Patients with primary hyperparathyroidism feel symptoms of fatigue, depression, and poor memory in relation with serum parathyroid hormone levels. Primary hyperparathyroidism is a disorder that affects more women than men, often during the first ten years following menopause. Acute primary hyperparathyroidism however presents more severe symptoms and life threatening hypocalcaemia. Because only 48 cases were know in a 13 year time span ( 1974 - 1987 ), this condition is considered very rare.

Osteopenia is commonly found in patients who have primary hyperparathyroidism. Osteopenia is a condition in which bone mineral density is less than it should be, affecting the hip more than the spine.
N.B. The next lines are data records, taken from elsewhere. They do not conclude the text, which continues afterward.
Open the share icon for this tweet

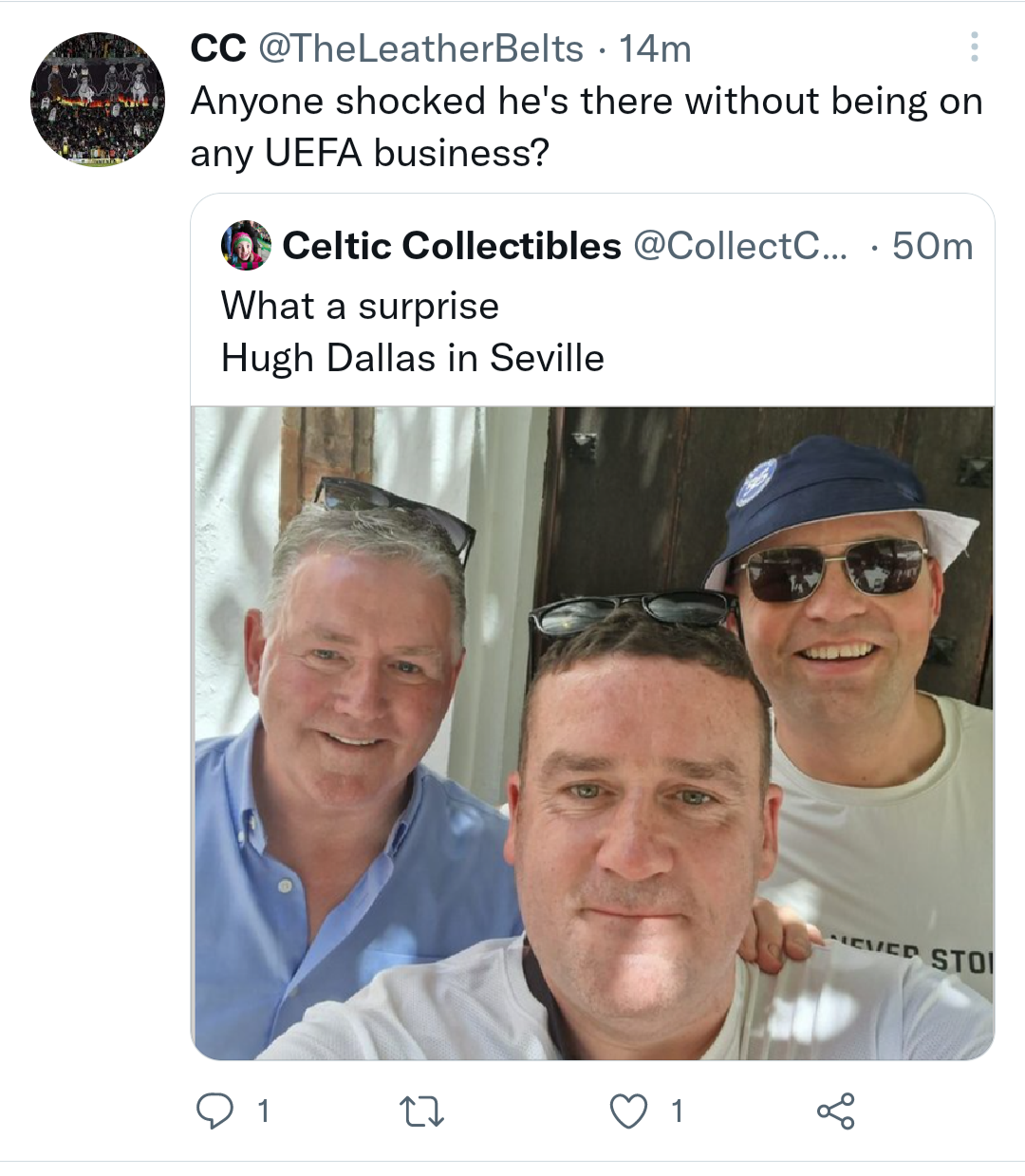tap(835, 1111)
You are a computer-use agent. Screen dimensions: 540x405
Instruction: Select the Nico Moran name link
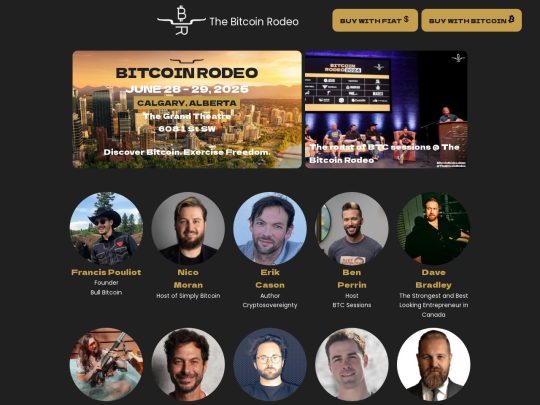[x=188, y=279]

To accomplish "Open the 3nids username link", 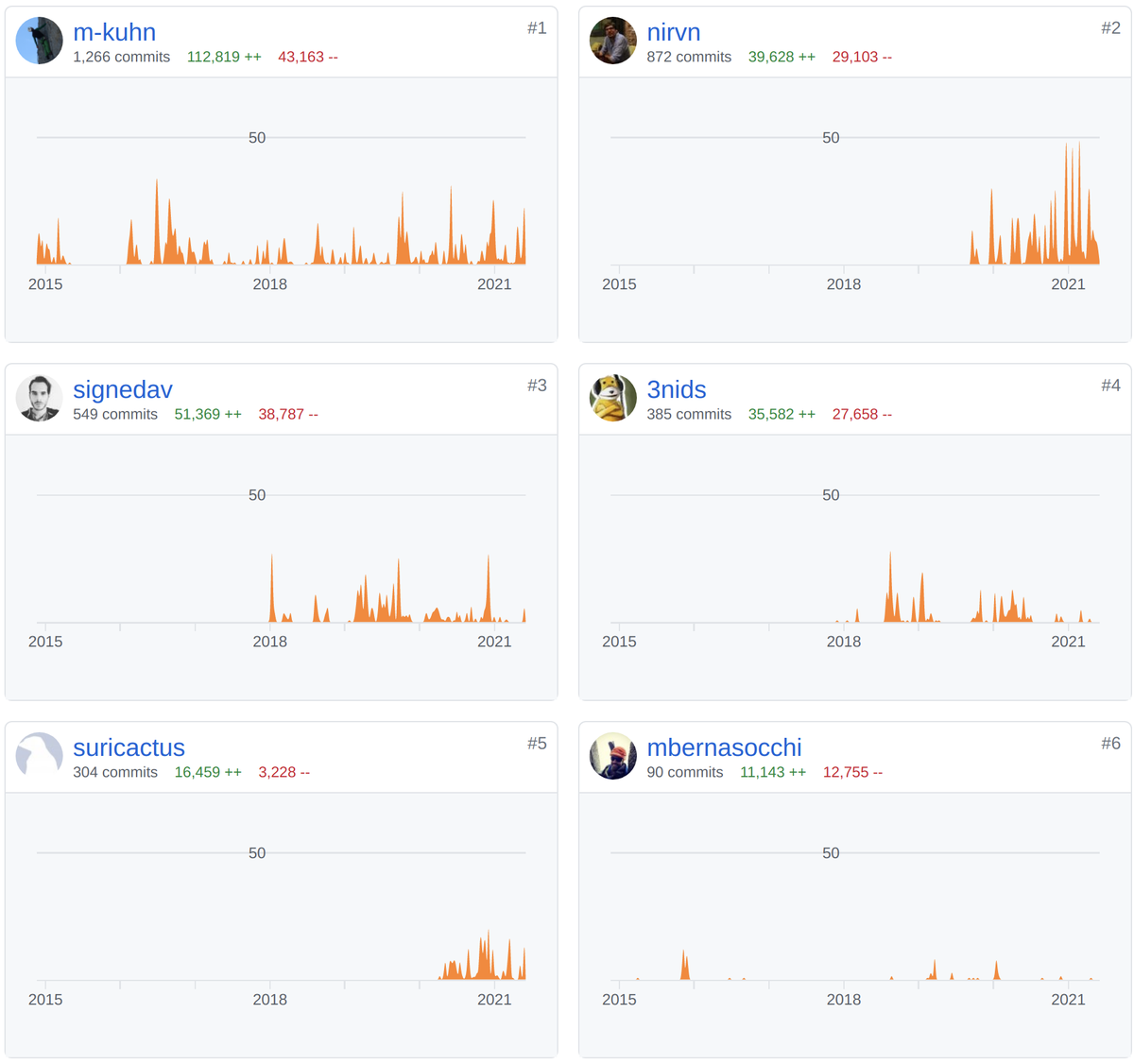I will (x=676, y=389).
Some think it a precursor to osteoporosis yet not all patients with osteopenia will develop osteoporosis.

Parathyroid gland

Presently doctors are not sure if patients with primary hyperparathyroidism will show improvement in osteopenia after undergoing a successful parathyroid surgery. This premenopausal woman that had acute primary hyperparathyroidism and severe osteoporosis showed a significant improvement of body mass index after undergoing a successful parathyroidectomy.

The 37 - year – old premenopausal women described symptoms of fatigue, bone pain, slowed mentation, depression, decreased appetite, nausea, constipation and weight loss. Yet no doctor could identify the cause of her symptoms.
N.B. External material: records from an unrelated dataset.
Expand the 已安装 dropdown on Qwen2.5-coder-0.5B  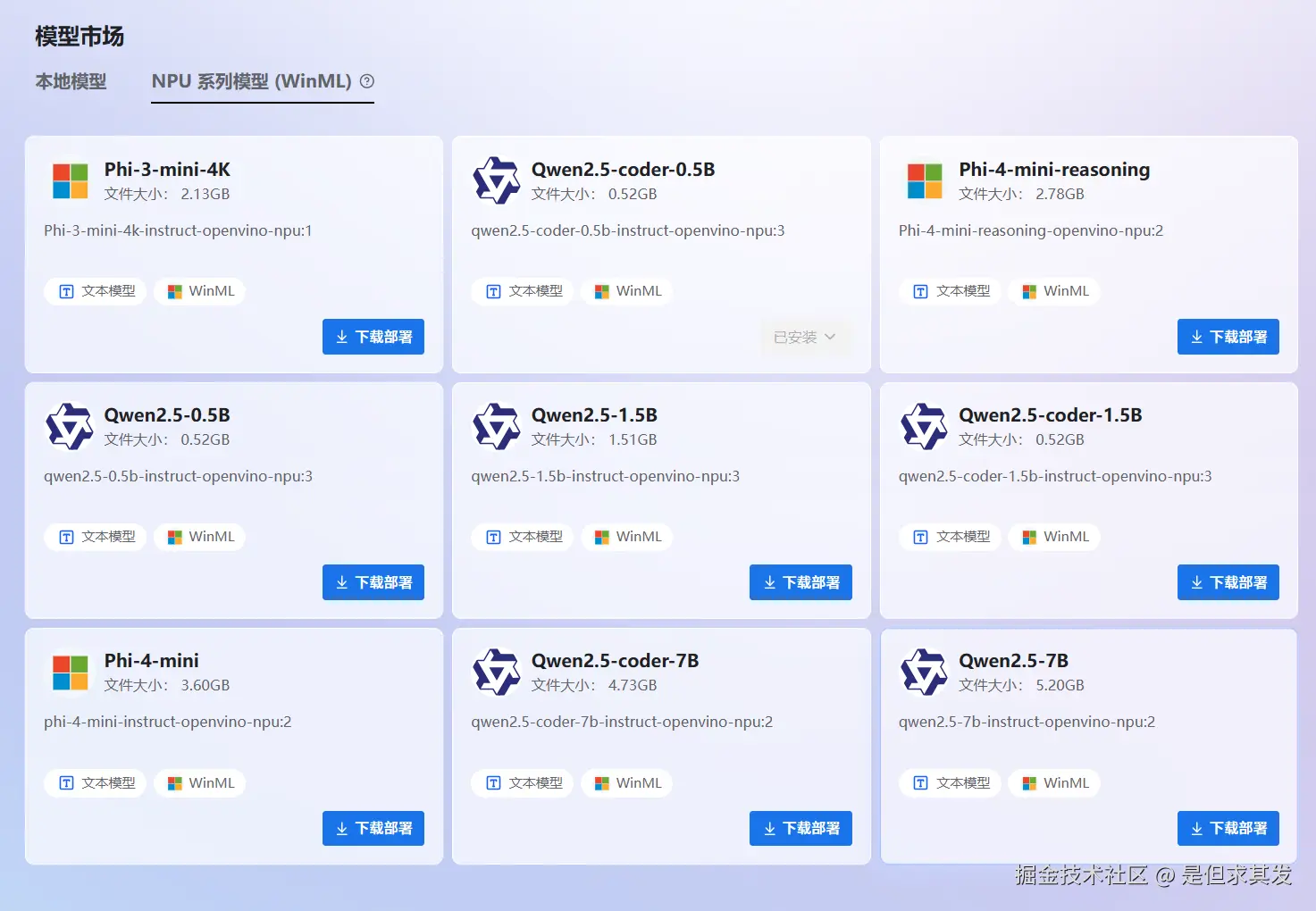(x=806, y=337)
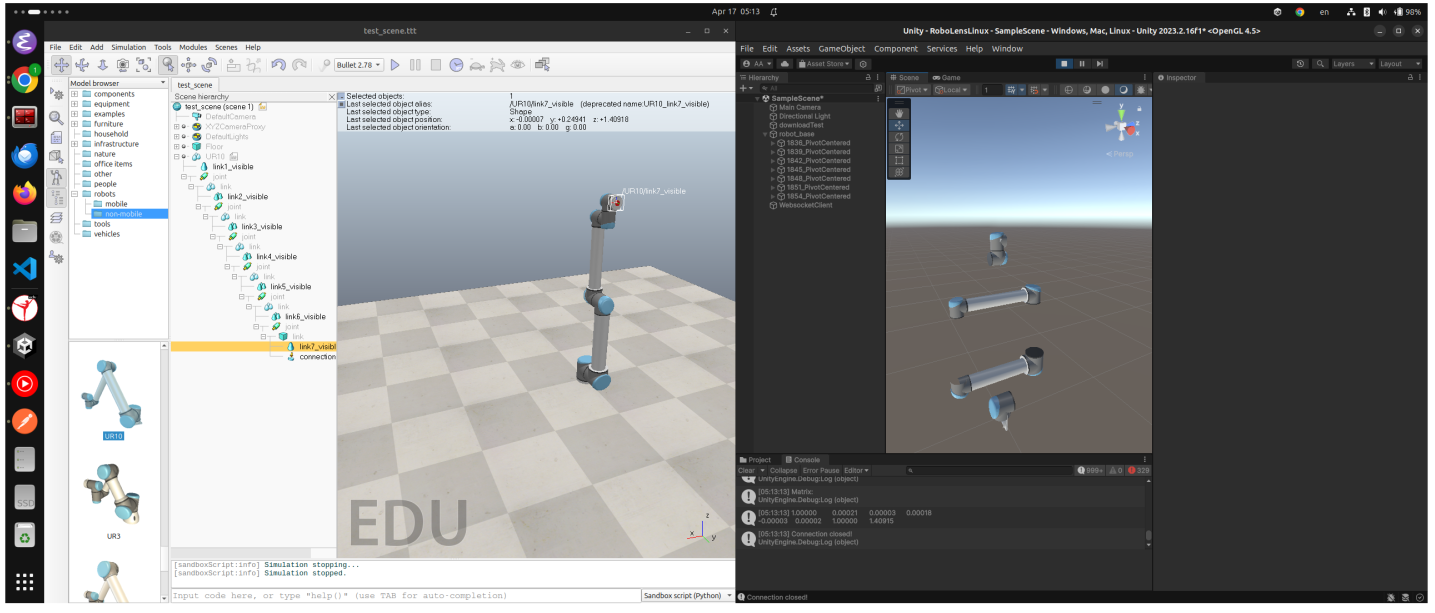Select the Unity Hand view tool
The image size is (1435, 613).
[899, 113]
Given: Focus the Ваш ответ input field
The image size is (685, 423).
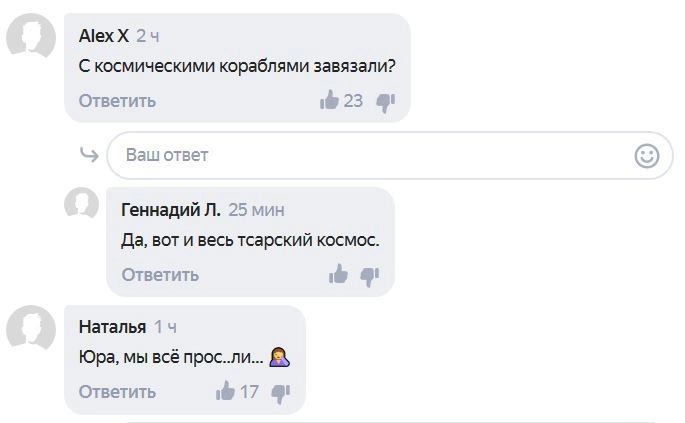Looking at the screenshot, I should (370, 156).
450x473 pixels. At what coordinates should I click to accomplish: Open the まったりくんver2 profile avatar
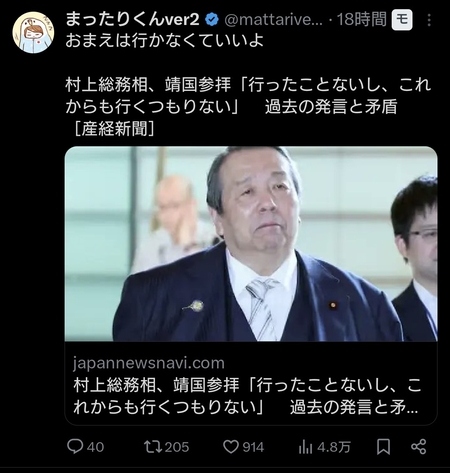[x=33, y=32]
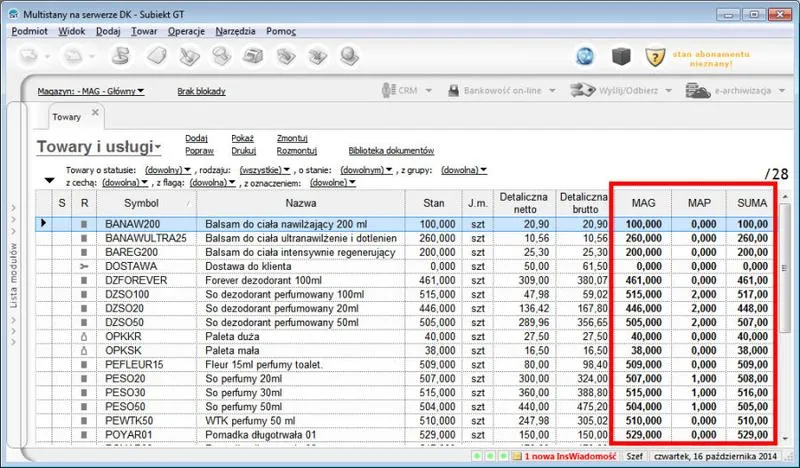The height and width of the screenshot is (468, 800).
Task: Switch to the Towary tab
Action: coord(66,117)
At admission her serum sodium, potassium, chloride and carbon dioxide as well as hormone levels were reviewed. She underwent a neck biopsy upon which three parathyroid glands were found normal. She was also given oral calcium and ergocalciferol therapy. Her bone density was measure at her neck and her spine using a dual energy x-ray.

The premenopausal woman was asked to maintain her calcium and vitamin D regimen and do exercise daily. A year after the bone densitometry was performed the patient showed dramatic progress.

Eventually the patient began to notice a slow improvement in her energy and a decrease of bone pain.

The patient that was studied in this article showed a significant improvement in osteoporosis after her parathyroidectomy. Her example may help put to rest some of the controversy concerning this issue.